How might hatcheries be embedded into a broader habitat conservation strategy for California? Having a strategy is of course a solid first step (Rypel et al. 2021). Across California however, there are large and small aquatic rehabilitation projects that matter. The Klamath River Dam removals is the largest dam removal project in US history. Hatcheries could play an important role in recovering Chinook salmon and native suckers in the Klamath River, but it’s unclear currently exactly what that might look like. And after a long absence on the landscape, Lake Tulare has come back this year (Moyle 2023). There is widespread confusion about what to do with Lake Tulare now, but partial recovery of the lake may be possible, if we want it. Could hatcheries play a role in the resurrection of an iconic and long-forgotten ecosystem? Finally, there are other important and emerging statewide initiatives.
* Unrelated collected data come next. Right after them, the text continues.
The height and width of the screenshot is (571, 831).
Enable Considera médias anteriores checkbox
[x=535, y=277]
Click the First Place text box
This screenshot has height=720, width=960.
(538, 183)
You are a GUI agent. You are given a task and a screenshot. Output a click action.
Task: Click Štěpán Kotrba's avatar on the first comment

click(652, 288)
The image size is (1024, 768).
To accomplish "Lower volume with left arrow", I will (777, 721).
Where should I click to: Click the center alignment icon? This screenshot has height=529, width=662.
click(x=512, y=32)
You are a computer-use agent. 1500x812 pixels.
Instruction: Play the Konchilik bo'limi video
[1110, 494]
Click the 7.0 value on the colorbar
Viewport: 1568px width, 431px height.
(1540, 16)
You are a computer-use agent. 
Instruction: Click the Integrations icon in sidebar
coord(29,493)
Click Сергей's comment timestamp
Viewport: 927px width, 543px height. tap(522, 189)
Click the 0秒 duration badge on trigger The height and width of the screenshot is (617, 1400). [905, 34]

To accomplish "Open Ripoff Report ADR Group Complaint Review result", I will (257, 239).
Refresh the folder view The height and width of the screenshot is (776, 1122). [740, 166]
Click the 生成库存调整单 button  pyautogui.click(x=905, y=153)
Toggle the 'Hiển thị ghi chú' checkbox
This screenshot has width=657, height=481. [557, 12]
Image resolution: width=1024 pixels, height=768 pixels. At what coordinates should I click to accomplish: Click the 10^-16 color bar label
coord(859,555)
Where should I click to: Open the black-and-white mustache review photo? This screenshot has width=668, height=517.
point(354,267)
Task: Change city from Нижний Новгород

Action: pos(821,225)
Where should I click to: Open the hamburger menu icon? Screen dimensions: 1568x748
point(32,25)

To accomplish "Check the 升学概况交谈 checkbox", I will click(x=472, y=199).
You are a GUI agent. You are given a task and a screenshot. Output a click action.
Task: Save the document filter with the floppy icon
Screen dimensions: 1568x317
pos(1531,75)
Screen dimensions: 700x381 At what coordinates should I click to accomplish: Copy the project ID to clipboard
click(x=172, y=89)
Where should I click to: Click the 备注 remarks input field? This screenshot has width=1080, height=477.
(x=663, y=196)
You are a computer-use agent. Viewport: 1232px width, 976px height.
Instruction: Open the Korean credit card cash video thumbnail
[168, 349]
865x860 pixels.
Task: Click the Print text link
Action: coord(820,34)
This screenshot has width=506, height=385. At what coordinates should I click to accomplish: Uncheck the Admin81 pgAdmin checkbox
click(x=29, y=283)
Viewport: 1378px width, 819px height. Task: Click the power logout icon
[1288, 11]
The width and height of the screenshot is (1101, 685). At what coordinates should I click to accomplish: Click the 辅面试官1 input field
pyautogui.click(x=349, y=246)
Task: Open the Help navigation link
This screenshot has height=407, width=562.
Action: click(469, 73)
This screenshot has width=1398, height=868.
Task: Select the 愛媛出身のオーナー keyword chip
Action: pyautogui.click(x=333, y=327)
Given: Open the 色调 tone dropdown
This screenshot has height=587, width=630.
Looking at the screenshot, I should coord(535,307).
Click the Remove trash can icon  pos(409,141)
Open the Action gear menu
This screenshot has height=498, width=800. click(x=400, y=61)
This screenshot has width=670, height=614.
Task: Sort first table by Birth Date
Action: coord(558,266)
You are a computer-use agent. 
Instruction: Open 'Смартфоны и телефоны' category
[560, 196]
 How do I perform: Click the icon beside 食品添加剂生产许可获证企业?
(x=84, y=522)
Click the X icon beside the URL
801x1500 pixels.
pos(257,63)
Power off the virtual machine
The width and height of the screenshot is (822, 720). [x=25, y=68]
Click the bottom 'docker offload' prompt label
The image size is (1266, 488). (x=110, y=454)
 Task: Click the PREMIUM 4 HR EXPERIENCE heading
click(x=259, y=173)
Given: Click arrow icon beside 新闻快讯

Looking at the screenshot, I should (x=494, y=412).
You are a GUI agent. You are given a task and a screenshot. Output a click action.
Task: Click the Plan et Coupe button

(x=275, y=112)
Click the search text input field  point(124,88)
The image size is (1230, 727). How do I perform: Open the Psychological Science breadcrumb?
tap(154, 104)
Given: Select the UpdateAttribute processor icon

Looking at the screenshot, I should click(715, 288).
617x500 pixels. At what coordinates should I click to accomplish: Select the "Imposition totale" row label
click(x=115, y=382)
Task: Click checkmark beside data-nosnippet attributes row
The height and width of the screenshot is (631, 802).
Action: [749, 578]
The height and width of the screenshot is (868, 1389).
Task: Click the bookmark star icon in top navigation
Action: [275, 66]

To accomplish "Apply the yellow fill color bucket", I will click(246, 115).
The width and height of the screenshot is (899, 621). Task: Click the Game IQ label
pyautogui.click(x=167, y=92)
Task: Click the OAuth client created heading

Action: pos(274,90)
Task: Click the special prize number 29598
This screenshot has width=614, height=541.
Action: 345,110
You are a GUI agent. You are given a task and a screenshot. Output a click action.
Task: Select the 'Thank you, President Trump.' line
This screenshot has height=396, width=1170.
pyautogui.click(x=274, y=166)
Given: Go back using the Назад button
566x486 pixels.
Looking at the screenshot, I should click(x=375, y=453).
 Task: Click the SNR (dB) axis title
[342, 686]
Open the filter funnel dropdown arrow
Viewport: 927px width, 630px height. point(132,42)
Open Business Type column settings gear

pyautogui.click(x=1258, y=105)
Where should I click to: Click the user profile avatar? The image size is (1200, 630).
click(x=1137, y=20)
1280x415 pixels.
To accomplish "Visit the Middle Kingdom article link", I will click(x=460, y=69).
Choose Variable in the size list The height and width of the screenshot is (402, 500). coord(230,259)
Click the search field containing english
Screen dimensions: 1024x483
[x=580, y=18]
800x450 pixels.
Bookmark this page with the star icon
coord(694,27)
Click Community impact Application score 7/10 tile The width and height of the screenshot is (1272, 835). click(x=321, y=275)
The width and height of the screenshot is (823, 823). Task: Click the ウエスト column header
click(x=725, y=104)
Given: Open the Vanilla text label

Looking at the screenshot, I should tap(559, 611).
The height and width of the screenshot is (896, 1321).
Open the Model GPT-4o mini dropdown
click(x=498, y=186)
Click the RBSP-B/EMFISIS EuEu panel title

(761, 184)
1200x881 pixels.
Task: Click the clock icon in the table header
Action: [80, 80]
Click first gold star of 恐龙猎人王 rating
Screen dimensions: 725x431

This includes the 30×30 initiative, a long-overdue focus on reestablishing beavers, floodplain management (Torres et al. 2022, Rypel et al. 2022, Mount et al. 2023), environmental flows (Grantham et al. 2020), and so many others. There are also many examples (not to be named) of dubious “restorations” and/or “habitat improvements”. 

Can we get fishes on floodplains more often and for longer durations to improve their survival? Can we better restore habitats in the Delta such that they can better receive hatchery-reared delta smelt? Can we manage river flows in real time to facilitate improved outmigration of juvenile salmon? Smart people are already working on these ideas, which is excellent, and it is the type of thinking we will need to save our fishes. We also need to face the dragon, and begin to address the larger socioeconomic issues that are driving our fish populations to extinction in the first place. Improving hatcheries will be important to everyone, but perhaps especially to those politicians who want that photo to mean something genuinely great is being accomplished.

“…before timber harvest robbed rivers of their protective forests; before fishermen’s nets swept through the rivers and bays; before glaciers gouged out Puget Sound… before all this, there were the salmon.”

~J. Lichatowich (1999)

Mouth of the Russian River near Jenner, California, USA. Photo by James St. John, downloaded from commons.wikimedia.org.

Andrew L. Rypel is a professor of Wildlife, Fish & Conservation Biology and Co-Director of the Center for Watershed Sciences at the University of California, Davis.Peter B. Moyle is a Distinguished Professor Emeritus at the University of California, Davis and is Associate Director of the Center for Watershed Sciences. 

Further Reading

Al‐Chokhachy, R., L. Heki, T. Loux, and R. Peka. 2020. Return of a giant: coordinated conservation leads to the first wild reproduction of Lahontan Cutthroat Trout in the Truckee River in nearly a century. Fisheries 45(2):63-73.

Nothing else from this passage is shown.